CA - Competitive advantage(s) overall & USP -
Unique Selling Point? And is the CA also the USP? Once you have
articulated the above areas, in detail and extensively, your
competitive advantage(s) will become more apparent, hopefully! But
business doesn't stand still and neither do your competitors. And if you have
an actual, factual USP, that's positive. And it might be one that
translates straight from your competitive advantage, but more often,
not. Also, why would your own CA and USP remain protected and safe? Your
business shouldn't stand still either. Also, as mentioned, you might be
fortunate to have an actual, factual USP, but probably not. Therefore you will
need to create a value-based USP, which builds on a created USP, still built on
facts (not lies!), but one that exaggerates and specifies the value of the
business to your market in a credible, creative and value-added way of thinking
- wholly and specifically relevant to your audience.
Financial Sustainability:
Here you are
returning to how you sustain your business in a stronger footing immediately as
well as medium-to-long term, in terms of your costs in
existing but also growing, and the revenues, in how you maintain
and grow revenue streams.
This is where
you must ensure fixed costs are minimized and depreciating assets are
minimized, or the latter certainly, driven out of the business. For
example, if you're leasing an office or premises, is there a way of
reducing that rent, or including the landlords into the business, or perhaps
even to think of purchasing a premises as an asset. The
UK's Pizza Express did this as part of their initial and long-term
business value for the majority if not all of its key restaurant sites, thus
creating fixed, appreciating assets, with property over the
long-term.
Also, if you
purchased new or used machinery, vehicles or other
physically depreciating assets, selling and then releasing such
assets would rid the depreciation and leasing/renting instead,
would create non-current assets, this reducing financial risk
in the balance
sheet, though the balance sheet must balance.
But if your
balance sheet doesn't balance, you MUST make every effort to identify what
might be creating the imbalance. After having made every effort and the balance
sheet still does not quite balance perfectly, you can create a 'balancing adjustment figure' with
supporting rational and justifications as to why you think balancing was
challenging and what the adjustment could represent. Businesses do this
all the time with their accountants and auditors, but as entrepreneurs we must
understand every penny into the business and every penny out.
"If you look after your cents, the dollars look after themselves" and
that business attitude works for every currency and country in the world.
But only in the context of REVENUE growth. Not just reducing costs!

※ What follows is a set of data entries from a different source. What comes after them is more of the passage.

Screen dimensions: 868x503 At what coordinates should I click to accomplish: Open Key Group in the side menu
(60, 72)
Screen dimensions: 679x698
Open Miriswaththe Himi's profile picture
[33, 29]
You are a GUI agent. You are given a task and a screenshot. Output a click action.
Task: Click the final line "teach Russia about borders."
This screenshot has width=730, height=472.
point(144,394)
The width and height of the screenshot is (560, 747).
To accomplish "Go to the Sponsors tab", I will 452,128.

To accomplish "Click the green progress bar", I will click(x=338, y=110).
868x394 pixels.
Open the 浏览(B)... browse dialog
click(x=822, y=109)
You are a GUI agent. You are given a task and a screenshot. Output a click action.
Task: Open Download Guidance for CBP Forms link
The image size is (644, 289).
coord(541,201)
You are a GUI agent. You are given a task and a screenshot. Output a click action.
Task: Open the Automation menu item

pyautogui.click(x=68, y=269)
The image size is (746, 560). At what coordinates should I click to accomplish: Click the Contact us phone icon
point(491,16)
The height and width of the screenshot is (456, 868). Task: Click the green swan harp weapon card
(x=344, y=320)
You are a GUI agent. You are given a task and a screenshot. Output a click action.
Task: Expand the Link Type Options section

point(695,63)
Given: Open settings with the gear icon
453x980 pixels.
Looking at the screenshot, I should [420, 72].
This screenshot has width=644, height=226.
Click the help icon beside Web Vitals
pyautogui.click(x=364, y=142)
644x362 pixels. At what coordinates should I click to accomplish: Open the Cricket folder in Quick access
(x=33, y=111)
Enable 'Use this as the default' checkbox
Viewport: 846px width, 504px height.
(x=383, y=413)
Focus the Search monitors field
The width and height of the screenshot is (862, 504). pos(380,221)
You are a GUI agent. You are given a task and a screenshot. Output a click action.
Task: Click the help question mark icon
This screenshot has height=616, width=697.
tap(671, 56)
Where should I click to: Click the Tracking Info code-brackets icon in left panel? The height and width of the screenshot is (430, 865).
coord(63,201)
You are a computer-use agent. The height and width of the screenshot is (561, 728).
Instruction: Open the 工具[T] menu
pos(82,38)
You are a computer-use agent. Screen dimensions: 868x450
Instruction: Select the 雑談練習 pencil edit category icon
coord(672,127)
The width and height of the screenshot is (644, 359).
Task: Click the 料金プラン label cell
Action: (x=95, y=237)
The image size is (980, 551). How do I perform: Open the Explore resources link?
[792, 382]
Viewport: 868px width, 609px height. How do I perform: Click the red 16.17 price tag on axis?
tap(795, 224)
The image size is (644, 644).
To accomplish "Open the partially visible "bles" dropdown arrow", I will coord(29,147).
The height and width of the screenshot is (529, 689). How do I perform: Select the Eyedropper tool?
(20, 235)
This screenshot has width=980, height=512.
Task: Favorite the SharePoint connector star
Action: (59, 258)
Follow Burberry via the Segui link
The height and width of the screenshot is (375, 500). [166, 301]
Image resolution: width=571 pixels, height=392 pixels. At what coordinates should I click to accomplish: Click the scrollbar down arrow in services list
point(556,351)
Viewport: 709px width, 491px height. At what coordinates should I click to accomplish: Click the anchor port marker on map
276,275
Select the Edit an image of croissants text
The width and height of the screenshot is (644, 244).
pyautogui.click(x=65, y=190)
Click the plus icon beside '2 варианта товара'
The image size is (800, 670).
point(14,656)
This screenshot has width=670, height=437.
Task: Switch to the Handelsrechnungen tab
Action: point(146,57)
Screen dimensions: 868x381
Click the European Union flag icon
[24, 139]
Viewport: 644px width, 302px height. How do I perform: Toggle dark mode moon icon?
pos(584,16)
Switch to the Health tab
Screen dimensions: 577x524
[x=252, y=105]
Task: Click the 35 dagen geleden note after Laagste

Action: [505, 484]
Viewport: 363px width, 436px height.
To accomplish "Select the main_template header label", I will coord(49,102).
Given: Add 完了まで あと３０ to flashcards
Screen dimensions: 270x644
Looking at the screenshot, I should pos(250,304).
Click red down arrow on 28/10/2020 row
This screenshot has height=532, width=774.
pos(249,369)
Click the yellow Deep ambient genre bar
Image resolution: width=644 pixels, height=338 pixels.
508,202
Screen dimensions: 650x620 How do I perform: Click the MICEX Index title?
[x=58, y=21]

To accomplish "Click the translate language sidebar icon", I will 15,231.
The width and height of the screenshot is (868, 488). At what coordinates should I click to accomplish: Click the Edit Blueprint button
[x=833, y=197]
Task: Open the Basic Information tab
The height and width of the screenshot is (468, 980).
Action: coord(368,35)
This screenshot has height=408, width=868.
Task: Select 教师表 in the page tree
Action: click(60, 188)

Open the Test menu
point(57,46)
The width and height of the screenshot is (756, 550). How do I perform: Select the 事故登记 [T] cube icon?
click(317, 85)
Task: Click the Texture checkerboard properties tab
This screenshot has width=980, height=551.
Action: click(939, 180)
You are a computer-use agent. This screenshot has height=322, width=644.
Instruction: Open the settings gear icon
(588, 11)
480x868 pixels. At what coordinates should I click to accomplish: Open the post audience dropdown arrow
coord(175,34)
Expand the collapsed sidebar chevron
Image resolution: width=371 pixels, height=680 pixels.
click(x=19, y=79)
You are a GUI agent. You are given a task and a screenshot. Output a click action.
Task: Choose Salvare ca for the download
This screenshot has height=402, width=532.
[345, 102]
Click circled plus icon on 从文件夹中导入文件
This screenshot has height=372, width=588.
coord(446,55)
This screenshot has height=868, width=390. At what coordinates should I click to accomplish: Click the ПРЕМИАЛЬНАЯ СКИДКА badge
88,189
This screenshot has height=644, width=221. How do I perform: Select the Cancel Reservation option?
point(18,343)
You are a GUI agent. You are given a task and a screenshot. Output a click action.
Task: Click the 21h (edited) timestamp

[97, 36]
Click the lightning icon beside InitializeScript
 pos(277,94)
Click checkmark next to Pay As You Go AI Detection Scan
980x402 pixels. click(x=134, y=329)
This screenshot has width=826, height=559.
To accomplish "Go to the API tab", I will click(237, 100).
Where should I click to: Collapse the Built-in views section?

And risk can never be taken away. It's part of being a start-up and an
entrepreneur.
In the
sustainability section, you will be expected to increase your revenues
and margins,
not simply on revenues per month or even over x2 years worth of cash-flows, the
2nd providing you with extra marks potentially, but also the increased
sources of revenues, e.g. from an additional product or service, an
in-app purchase, accessories or charged consultation and advice fees for
clients. And in your detail, are your variable costs increasing when expanding volume output,
as well as creating extra revenue streams, but also reducing costs per unit of
output, as would occur when producing with suppliers based on
volume orders for example. That's your actual and potential increasing economies of scale.